R. Bras. Zootec. v.31 n.5 Viçosa set./out. 2002

http://dx.doi.org/10.1590/S1516-35982002000800003 

Influência da temperatura e do tipo de substrato na produção de larvas de musca domestica linnaeus, 1758 (Diptera, Muscidae)1

 

Effect of temperature and kind of substratum on the production of musca domestica linnaeus, 1758 (Diptera, Muscidae) Larvae

 

 

Stefan Cruz WeigertI, 2; Mario Roberto Chim FigueiredoII, 3; Daniel LoebmannIII, 4; José Augusto Reis NunesIV, 5; Antonio Luís Garcia dos SantosV, 6

IOceanólogo, bolsista de aperfeiçoamento da FAPERGS
II
Prof. Adj. IV, FURG, DOc, LAC, REURG. C.P. 474, CEP: 96201-900, Rio Grande, RS. Orientador
III
Oceanólogo, estudante de mestrado em Oceanografia Biológica, FURG
IV
Médico Veterinário, MSc em Engenharia de Alimentos, FURG
V
Oceanólogo, bolsista de iniciação científica do CNPq

Endereço para correspondência

 

 


RESUMO

Em sala climatizada no Ranário Experimental da Fundação Universidade Federal do Rio Grande (REURG), quatro moscários foram preparados, colocando-se em cada um cerca de 5000 pupas de Musca domestica.
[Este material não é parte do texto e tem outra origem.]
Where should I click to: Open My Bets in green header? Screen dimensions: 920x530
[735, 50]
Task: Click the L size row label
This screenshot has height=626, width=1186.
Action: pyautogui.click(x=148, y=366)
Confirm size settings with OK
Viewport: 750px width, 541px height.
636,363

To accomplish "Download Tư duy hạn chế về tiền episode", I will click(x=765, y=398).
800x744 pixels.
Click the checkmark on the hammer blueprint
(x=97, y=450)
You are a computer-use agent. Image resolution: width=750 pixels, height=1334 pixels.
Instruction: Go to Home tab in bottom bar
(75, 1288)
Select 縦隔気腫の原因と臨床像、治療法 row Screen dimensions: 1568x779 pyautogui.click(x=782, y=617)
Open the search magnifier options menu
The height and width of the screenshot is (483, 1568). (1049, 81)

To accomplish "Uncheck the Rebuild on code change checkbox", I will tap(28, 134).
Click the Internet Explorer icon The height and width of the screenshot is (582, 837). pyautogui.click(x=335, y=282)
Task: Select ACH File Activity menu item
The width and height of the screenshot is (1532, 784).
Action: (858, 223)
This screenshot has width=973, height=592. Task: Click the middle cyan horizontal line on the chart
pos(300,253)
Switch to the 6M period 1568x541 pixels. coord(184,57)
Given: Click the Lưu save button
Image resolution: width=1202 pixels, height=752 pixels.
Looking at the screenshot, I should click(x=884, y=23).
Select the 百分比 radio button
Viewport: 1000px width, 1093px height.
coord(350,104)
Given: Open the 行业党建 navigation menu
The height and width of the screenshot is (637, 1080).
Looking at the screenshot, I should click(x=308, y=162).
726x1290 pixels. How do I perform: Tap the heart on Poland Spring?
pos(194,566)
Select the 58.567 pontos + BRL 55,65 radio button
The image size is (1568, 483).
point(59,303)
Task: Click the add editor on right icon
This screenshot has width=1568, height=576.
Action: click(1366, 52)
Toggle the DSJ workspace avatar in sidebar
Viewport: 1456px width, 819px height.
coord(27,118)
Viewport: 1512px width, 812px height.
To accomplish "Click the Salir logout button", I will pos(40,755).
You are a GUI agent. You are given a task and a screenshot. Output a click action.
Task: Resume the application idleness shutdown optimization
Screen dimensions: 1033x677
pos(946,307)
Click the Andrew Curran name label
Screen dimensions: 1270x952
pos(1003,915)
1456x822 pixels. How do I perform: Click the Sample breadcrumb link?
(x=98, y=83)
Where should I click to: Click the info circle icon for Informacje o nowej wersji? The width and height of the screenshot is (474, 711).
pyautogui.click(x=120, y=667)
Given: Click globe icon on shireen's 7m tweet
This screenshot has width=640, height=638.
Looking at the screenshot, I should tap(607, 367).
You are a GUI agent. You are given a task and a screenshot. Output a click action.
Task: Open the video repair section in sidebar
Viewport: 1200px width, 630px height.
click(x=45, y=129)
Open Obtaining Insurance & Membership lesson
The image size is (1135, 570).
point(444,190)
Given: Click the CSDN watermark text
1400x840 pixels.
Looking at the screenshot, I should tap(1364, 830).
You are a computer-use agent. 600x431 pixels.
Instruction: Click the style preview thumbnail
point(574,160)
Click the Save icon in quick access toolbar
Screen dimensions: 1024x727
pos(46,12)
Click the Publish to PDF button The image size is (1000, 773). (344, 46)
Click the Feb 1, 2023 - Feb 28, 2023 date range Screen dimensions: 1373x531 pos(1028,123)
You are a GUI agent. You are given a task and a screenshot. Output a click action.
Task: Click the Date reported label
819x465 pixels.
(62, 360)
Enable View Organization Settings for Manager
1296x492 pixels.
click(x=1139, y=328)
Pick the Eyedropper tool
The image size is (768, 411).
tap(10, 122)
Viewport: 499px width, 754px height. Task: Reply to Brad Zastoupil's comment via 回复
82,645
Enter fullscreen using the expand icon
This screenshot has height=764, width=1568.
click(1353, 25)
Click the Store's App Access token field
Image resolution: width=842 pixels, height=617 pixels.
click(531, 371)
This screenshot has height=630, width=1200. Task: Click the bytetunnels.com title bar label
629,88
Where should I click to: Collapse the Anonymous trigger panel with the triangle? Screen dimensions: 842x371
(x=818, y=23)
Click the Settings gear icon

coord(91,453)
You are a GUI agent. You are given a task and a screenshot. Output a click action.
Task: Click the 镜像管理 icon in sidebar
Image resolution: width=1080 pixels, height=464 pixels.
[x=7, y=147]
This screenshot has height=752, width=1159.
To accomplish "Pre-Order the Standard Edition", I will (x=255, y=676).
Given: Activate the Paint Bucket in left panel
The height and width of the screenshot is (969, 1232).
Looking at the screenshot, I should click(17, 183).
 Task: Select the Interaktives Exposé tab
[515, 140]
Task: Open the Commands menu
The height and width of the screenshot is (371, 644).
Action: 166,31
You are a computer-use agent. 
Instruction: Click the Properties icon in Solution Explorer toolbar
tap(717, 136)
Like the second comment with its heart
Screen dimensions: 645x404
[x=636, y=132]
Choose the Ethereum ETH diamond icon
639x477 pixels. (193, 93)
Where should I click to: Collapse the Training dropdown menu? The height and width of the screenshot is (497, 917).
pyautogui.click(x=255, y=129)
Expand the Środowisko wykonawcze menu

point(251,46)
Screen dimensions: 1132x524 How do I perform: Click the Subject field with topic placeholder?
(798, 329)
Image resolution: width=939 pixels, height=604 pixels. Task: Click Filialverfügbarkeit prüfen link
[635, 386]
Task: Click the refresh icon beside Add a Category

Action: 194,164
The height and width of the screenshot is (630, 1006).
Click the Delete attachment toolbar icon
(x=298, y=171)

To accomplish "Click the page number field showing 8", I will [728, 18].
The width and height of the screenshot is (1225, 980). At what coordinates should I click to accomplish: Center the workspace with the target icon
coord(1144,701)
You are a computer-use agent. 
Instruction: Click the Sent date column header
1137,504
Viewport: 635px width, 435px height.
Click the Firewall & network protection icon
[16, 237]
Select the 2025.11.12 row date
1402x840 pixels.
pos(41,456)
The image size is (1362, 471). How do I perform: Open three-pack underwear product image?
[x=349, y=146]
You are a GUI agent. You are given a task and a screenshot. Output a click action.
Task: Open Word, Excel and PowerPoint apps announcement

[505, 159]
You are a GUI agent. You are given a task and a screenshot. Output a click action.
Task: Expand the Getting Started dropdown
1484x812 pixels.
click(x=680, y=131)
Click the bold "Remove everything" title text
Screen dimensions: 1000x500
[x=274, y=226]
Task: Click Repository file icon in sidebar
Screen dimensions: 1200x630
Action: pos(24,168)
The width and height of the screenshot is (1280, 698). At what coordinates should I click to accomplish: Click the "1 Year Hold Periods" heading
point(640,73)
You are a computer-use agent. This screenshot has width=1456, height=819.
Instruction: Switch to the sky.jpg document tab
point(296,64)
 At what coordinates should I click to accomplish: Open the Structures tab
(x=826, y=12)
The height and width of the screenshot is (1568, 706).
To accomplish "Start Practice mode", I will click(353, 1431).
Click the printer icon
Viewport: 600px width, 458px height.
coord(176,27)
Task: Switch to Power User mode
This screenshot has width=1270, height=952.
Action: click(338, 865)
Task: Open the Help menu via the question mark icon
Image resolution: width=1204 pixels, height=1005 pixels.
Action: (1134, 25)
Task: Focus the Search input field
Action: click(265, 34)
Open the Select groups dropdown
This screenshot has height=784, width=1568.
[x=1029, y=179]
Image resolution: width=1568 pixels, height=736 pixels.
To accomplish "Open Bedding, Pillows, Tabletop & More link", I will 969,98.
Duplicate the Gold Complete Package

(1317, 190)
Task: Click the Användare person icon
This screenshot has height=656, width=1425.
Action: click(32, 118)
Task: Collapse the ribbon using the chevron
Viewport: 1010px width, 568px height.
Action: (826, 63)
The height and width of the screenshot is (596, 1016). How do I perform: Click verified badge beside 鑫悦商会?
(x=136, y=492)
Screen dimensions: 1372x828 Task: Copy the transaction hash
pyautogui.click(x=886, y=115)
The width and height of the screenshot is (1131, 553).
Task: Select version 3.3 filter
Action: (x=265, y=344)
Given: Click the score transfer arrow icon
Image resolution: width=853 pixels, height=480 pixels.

Após o nascimento das moscas, cada moscário recebeu, além das bandejas com alimento (açúcar e leite), uma bandeja com substrato para postura, constituído de farelo de trigo umedecido. Diariamente os substratos para postura foram homogeneizados e distribuídos entre 15 bandejas pequenas, acondicionadas em estufas climatizadas e submetidos a uma combinação de cinco temperaturas (20, 23, 26, 29 e 32ºC) e três substratos para a produção de larvas (farelos de arroz, de trigo e de soja). As temperaturas de 20, 23 e 26ºC proporcionaram os melhores resultados de produção de larvas, a qual diminuiu com a elevação da temperatura, indicando ser desnecessária a utilização de aquecimento no larvário em locais onde a temperatura mínima não seja inferior a 20ºC. O farelo de trigo foi o melhor substrato para a produção de larvas de M. domestica. A maior produtividade de larvas foi verificada na 7ª e 8ª posturas.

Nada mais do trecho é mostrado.